《めてみみ》経営者の才能

2023/02/14 06:24 更新


 プロテニス選手が国際テニス連盟の定めた4大大会、すなわち全豪オープン、全仏オープン、ウィンブルドン選手権、USオープンの全てで優勝することをグランドスラムと言い、さらに4年に1回の五輪・パラ大会でも金メダルを獲得することをゴールデンスラムという。

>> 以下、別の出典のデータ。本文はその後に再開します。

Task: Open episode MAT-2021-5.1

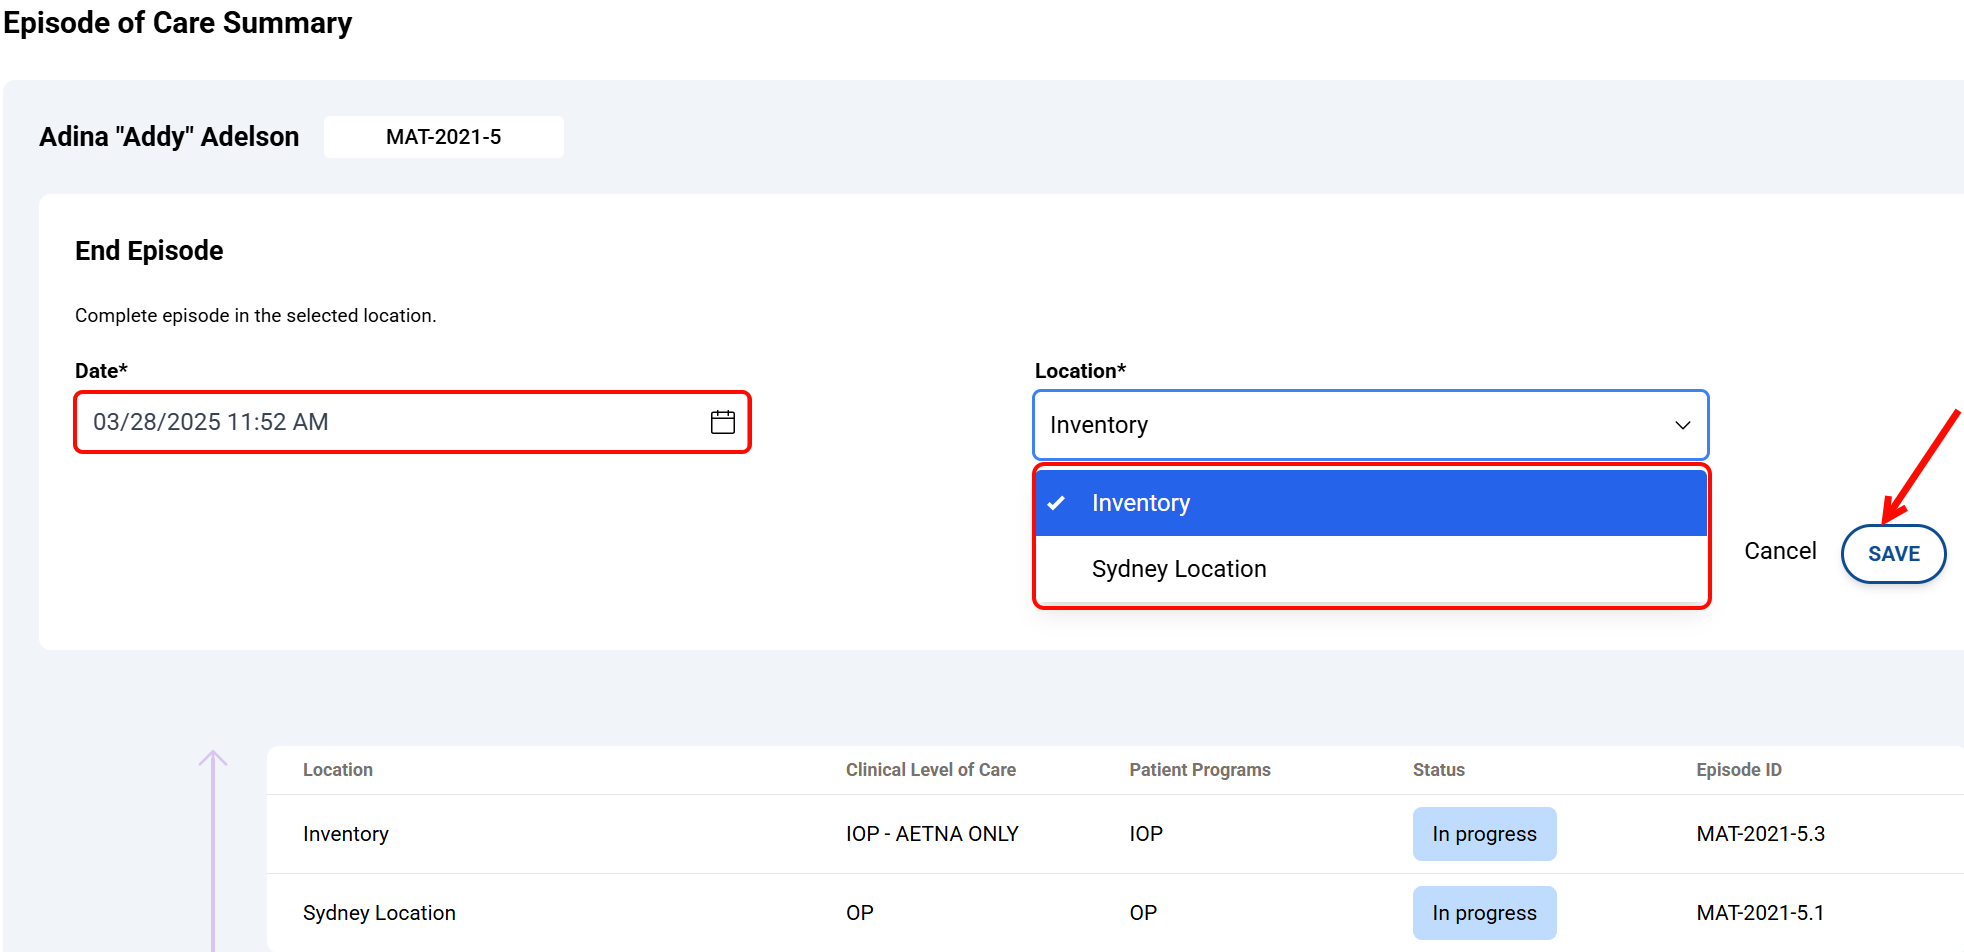Action: 1759,913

 1年の間に4大大会と五輪を制覇すると、年間ゴールデンスラムと呼ばれるが、これを達成したのは過去にシュテフィ・グラフ1人だけ。自身のキャリア中に、全ての大会に勝つことを生涯ゴールデンスラムというが、こちらも4人しかしない。

 アンドレ・アガシ、ラファエル・ナダル、セリーナ・ウィリアムス、そして国枝慎吾だ。車椅子独自大会を含めると4大大会56勝、パラ大会では5大会連続でメダルを獲得。21年の東京大会で3回目の金を獲得した。

 生涯ゴールデンスラムはキャリア終盤の22年7月、ウィンブルドン初優勝で達成した。09年から所属契約を結んでいるユニクロの有明本部で引退会見した国枝選手を柳井正ファーストリテイリング会長は「最高のアンバサダー」と称賛する。

 「車椅子テニスを新しいスポーツとして確立した。新しい産業を作ったのと同じ」。柳井会長は国枝さんに「経営者としても才能がある」と見る。誰もやってないことに挑戦する。確かにそんな気概が今の日本には足りない。